### Activities
**a.** In the article on what teachers say about American education, which two organizations produced the May 2026 report?
**b.** Resume the article on the EdChoice/Morning Consult teachers report, picking up after its final sentence.

### Extracted text
***

A Tale of Two Classrooms

The May 2026 EdChoice/Morning Consult "Teachers and K-12 Education Report"

What Teachers Are Saying About the State of American Education.

 

There are many ways to measure the health of a school: test scores, graduation rates, discipline records, budgets, enrollment trends. But one of the most revealing measures is also one of the most human: what the teachers themselves believe about the students in front of them, the schools around them, and the profession they have chosen.

The May 2026 EdChoice/Morning Consult report, Teachers and K–12 Education, offers a revealing look into those perceptions. The findings do not merely show differences between public and private schools. They suggest two very different educational climates.

***

Saved data entries
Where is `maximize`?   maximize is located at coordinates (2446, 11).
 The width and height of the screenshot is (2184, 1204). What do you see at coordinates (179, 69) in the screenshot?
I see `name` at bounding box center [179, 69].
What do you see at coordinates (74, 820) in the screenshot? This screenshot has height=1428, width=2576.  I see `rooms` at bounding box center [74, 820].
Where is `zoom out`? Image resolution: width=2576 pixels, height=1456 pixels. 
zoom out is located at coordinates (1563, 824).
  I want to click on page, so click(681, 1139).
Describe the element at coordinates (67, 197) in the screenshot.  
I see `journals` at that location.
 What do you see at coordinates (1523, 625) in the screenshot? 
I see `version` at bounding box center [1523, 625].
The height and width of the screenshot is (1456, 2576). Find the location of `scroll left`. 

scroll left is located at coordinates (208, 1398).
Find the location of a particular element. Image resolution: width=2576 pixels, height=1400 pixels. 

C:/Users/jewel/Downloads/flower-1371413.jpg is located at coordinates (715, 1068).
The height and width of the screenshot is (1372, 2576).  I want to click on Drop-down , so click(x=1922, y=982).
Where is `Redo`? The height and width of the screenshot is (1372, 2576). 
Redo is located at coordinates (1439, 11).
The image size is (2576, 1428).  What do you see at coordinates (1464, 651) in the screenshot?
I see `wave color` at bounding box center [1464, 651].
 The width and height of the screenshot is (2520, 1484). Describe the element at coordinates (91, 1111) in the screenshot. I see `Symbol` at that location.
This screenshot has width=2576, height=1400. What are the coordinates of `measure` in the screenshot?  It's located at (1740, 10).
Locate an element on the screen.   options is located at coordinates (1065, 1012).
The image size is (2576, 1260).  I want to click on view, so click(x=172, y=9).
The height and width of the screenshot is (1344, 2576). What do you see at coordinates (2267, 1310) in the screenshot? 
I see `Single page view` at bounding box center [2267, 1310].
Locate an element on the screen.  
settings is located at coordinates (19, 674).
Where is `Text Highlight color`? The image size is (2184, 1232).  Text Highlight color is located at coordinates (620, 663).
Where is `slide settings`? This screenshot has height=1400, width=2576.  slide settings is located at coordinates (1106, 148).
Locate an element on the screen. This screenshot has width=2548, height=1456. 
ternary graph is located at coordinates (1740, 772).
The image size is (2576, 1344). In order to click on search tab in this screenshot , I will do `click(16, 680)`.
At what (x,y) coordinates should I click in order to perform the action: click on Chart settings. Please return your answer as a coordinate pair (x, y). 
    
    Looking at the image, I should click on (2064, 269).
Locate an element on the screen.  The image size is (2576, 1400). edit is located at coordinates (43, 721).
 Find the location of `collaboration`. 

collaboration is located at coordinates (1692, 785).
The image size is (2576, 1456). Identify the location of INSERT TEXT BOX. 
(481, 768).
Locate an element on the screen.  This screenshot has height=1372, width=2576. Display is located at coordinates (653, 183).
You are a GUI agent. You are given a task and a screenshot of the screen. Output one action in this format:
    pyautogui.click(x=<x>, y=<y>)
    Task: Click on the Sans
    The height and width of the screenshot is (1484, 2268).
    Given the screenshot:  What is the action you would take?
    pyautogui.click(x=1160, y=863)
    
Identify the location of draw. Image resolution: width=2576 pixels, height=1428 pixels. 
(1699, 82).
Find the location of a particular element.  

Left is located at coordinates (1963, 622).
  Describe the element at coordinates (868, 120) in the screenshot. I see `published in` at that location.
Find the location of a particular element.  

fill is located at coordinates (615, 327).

***

### Answers to each task
**a.** EdChoice and Morning Consult.

**b.**
Across nearly every major category — morale, student progress, school culture, discipline, technology, durable skills, and support for school choice — private school teachers expressed greater confidence than their district school counterparts. The numbers are not always dramatic at first glance, but taken together, they tell a striking story: private school teachers are more hopeful about their schools, their students, and the future of education.[1]

The Morale Gap

One of the clearest contrasts appears in teacher morale. Private school teachers are far more likely to recommend teaching as a profession. In the report’s Net Promoter Score, private school teachers registered at -3, while district school teachers fell to -35. That is not a small gap. It means that public school teachers are far more likely to speak pessimistically about the profession itself. Only 18% of district school teachers were considered “promoters” of teaching, compared with 35% of private school teachers.[2]

This matters because teacher morale is not an isolated issue. A discouraged teacher does not merely carry discouragement home at the end of the day. That discouragement shapes the culture of the classroom, the expectations placed on students, and the sense of possibility within the school.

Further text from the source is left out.